Minke Whale Saved By New Zealand Volunteers (New Zealand)

Minke Whale Saved By New Zealand Volunteers

Minke Whale Saved By New Zealand Volunteers

August 26th, 2015. An Antarctic minke whale has been floated out to sea after stranding itself off the coast of New Zealand.

The 8m-long mammal, which could have weighed as much as seven tons, was spotted near a motorway at Point Chevalier, not far from Auckland just before 8am local time.

A small band of volunteers, including those from the country’s marine mammal rescue charity Project Jonah, were soon on the scene.

They battled for six hours to keep the massive whale watered until it could be re-floated with the high tide at around 2.30pm.

Louisa Hawkes from Project Jonah told Radio New Zealand: “It’s quite a big whale so there wasn’t much we could do to move it physically, we had to wait until the water was around the whale and then we could nudge it.”

She added that the rescuers were “cautiously optimistic” that the whale will keep heading into deeper water.

“Once it was facing the right direction it took off quite quickly and it’s covered a considerable distance,” she said.

Zainab Aziz, 12, was one of the first to find the whale at about 7.45am, saying she was excited to see one so close.

“It was really big.
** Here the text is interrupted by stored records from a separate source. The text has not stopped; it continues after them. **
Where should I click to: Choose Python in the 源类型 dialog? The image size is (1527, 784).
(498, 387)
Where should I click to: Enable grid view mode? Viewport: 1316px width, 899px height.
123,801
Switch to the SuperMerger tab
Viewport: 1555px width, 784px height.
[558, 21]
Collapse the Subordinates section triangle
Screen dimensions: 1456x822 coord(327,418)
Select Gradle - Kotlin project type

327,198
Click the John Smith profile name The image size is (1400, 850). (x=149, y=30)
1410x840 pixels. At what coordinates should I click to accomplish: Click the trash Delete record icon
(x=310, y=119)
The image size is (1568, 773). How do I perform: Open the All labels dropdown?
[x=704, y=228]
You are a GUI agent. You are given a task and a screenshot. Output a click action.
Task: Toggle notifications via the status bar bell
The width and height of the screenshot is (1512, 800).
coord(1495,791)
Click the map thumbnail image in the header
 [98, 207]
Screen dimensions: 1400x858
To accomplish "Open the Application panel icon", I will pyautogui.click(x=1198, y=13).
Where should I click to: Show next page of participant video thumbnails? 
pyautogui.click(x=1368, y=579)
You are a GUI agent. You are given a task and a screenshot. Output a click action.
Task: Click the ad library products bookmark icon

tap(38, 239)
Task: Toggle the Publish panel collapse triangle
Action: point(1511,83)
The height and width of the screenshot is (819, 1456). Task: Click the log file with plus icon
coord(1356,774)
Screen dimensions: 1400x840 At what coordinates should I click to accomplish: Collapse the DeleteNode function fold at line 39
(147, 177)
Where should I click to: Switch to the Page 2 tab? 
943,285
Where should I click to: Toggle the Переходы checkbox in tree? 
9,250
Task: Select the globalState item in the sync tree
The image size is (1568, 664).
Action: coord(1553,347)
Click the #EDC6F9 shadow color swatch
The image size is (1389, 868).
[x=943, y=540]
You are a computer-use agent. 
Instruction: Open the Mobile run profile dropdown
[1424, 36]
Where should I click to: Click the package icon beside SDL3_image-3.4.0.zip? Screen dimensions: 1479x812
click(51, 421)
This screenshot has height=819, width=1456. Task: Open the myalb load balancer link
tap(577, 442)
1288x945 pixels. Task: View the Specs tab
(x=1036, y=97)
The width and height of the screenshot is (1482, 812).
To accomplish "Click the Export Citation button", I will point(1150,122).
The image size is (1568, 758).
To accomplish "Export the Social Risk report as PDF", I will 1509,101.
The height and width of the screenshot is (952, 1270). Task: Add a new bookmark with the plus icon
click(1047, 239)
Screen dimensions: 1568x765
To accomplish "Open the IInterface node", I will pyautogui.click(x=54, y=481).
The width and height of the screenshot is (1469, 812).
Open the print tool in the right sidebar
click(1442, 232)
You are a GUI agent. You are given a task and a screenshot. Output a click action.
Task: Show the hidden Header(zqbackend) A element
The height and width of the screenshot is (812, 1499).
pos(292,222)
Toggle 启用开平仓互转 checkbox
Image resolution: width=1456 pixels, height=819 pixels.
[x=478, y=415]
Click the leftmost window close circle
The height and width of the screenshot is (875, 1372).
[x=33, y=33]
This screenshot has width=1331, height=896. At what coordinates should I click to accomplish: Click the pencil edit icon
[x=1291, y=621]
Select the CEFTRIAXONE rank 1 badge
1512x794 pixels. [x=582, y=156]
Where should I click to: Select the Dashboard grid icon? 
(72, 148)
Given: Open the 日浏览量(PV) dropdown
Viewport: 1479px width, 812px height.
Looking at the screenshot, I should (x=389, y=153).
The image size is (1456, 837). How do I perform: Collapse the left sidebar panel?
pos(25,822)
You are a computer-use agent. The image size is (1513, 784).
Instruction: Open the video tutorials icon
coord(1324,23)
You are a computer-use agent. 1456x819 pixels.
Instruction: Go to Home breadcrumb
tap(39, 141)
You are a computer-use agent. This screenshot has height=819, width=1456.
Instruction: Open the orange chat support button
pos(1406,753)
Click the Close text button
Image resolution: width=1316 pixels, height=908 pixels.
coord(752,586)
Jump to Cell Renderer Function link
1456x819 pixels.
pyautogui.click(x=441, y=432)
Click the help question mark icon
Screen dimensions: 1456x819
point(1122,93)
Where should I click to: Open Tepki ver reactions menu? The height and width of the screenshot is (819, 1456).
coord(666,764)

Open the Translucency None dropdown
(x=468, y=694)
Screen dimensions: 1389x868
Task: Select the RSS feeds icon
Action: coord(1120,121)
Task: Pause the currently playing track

To take a photo you have to walk pretty far back … We just kept on pouring water over it.”

Whale strandings are common in New Zealand, with around 300 dolphins and whales stranding themselves on the country’s beaches each year.

This high rate, however, means volunteers have also developed a high rate of rescue success.

The causes of strandings are unclear but can be due to disease, weather, injury or even sonar disrupting their ability to communicate with the others in their pod.

Minke whales mainly swim alone or in pairs, reaching speeds of up to 12 knots and are able to stay under water for as long as 20 minutes at a time.

They are not rare – with an estimated population of around 200,000 – but the common breed of minke whale are among those targeted by Japan and Iceland for commercial and “scientific” purposes.